Se preparaba para salir de Cali Pollo cuando al cruzar la puerta del asadero, Marío sintió el cañón del arma entre los ojos. Una de las tantas pistolas alemanas marca Walther que circulan ilegalmente en Colombia y que en Buenaventura permanecen escondidas en las casas de bajamar, no solamente porque allí se concentra el ochenta porciento de esa población pobre que es un cultivo de asesinos en potencia, sino porque la ubicación del barrio permite una salida veloz hacia mar abierto. También esconden allí municiones y droga que cuando sube la marea quedan debajo de los palafitos que sostienen los paupérrimos ranchos de madera, y es además el lugar donde operan los “picaderos”; aquellos sanguinarios centros de descuartizamiento, práctica heredada del paramilitarismo.
“No lo maten que él no tiene nada ver”, gritó una mujer mientras la cajita con el pollo caía al suelo. La vida le pasó por la cabeza y sus piernas se doblaron más rápido que el gatillo de los dos “Chocuanitos”, quienes siguieron su camino, desafiantes, a plena luz. Como hacen los sicarios en el puerto a quienes probablemente les pagaron centavos, los cuatro pesos por lo que matan hoy en Buenaventura para producir cualquier ingreso en una ciudad donde un poco menos de la mitad de la gente no tiene nada que hacer.
El cuarto tiro le alcanzó la pierna que minimizó sus zancadas. La gente se agachaba y escondía sus cabezas entre los brazos. El segundo tiro lo detuvo y dio tiempo para que descargaran dos balazos más que lo desplomaron. En el piso de la plazoleta del colegio Pascual de Andagoya lo remataron y luego huyeron a refugiarse en el barrio Piedras Cantas.

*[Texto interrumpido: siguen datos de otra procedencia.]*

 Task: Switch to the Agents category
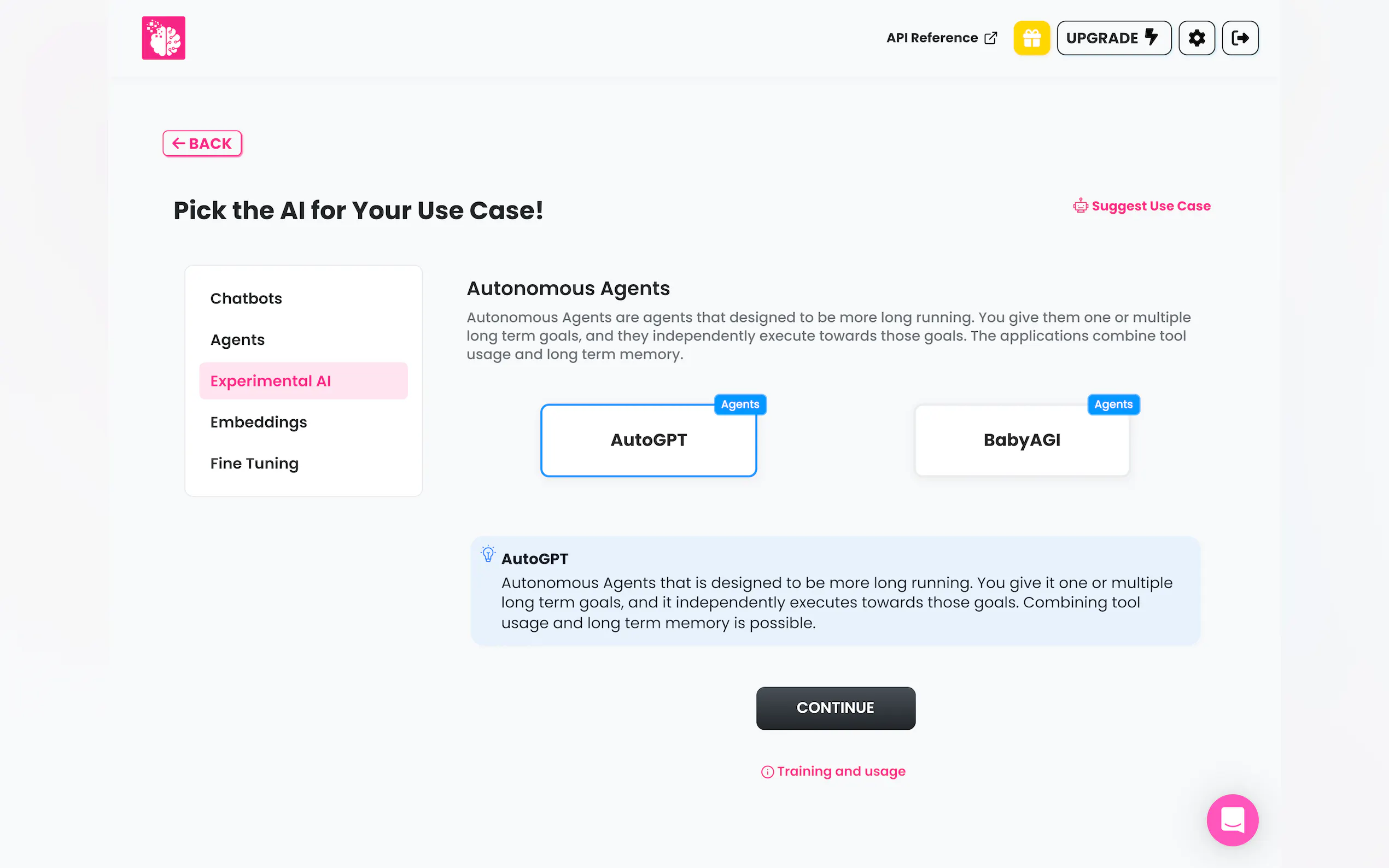click(237, 340)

Después del aturdimiento de la pólvora vino el desespero. La gente se volcó sobre el cuerpo entre llanto y confusión. A la mamá le avisaron con una escueta y cruel llamada telefónica mientras llevaban el cuerpo de Mario hasta el Hospital Departamental donde los médicos confirmaron su muerte. El barrio Muro Yusti se unió en un grito de lamento. Las señoras alistaban la leña para el sancocho mientras los vecinos improvisaban una sala de velación con mesas y sillas prestadas. A Mario lo velaron con chirimía, viche y un sancocho preparado entre lágrimas. Esta muerte conmovió unos corazones que parecían haberse endurecido a punta de dolor, porque han aprendido a convivir con los disparos y las malas noticias. Pero esta muerte rompió el silencio, no solo por la injusticia del asesinato de Mario sino porque ni siquiera les alcanzaba la plata para enterrarlo.

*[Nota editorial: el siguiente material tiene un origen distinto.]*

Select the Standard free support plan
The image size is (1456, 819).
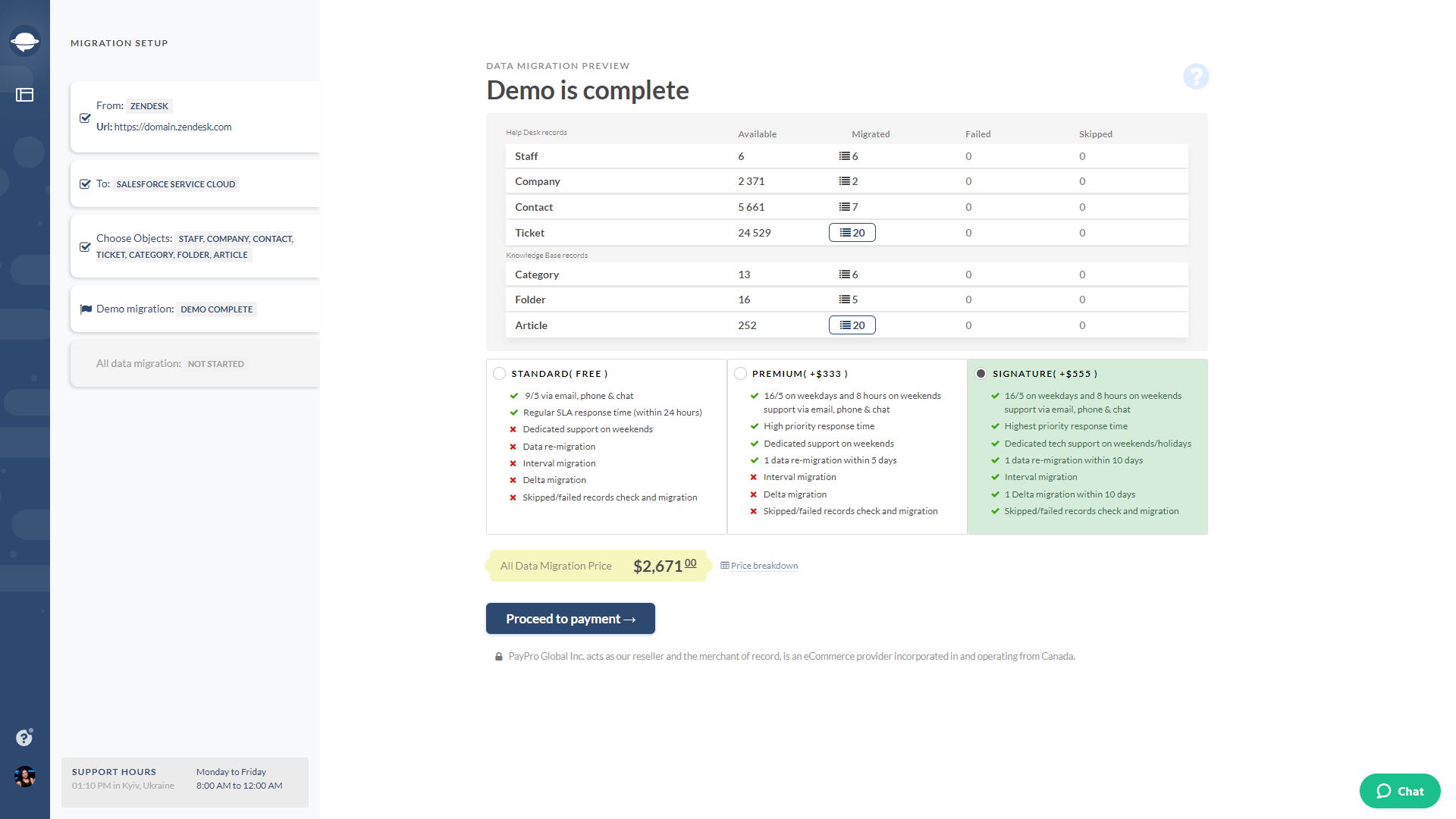499,374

Pasaron la noche entre tambores esperando la llegada del alcalde pero amaneció y la indolencia mandó una vez más. No tenían el millón de pesos que necesitaban para “el hueco” y a Bartolo Valencia, vecino del barrio, no le importó. Pero esta vez no se echaron a llorar ni se quedaron quietos. Con el ataúd al hombro se fueron a buscarlo a la Alcaldía. Un hombre a quien no lo conmueven los 58 asesinatos que van en este año y quien niega la existencia de las “tales casas de pique”. Marcharon con el ataúd a cuestas por las calles cruzando esa barrera invisible que le cobró la vida a Mario. Con cantos del Pacífico clamaron su atención durante horas pero él no les dio la cara. Cargaron el cajón de madera hasta La Catedral y con la colaboración de los taxistas lo sepultaron en el Cementerio Central.
Siguieron diez días de tristeza y tensión. El miedo de la venganza se apoderó de Muro Yusti. Si antes estaban atrapados en tres cuadras ahora estaban conminados a las cuatro paredes de sus casas.
La Policía y el Ejército que llegó con la última orden del presidente Santos le han dado algo de calma a Muro Yusti, Viento Libre, Sanyu, el Lleras, La Playita y Piedras Cantas, los barrios calientes de Buenaventura. Una tranquilidad pasajera que se irá cuando los uniformados regresen a sus cuarteles y los titulares de prensa cambien de tema. Volverá la muerte y el dolor que los porteños anestesian a punta de tambores, baile, viche y arrechón.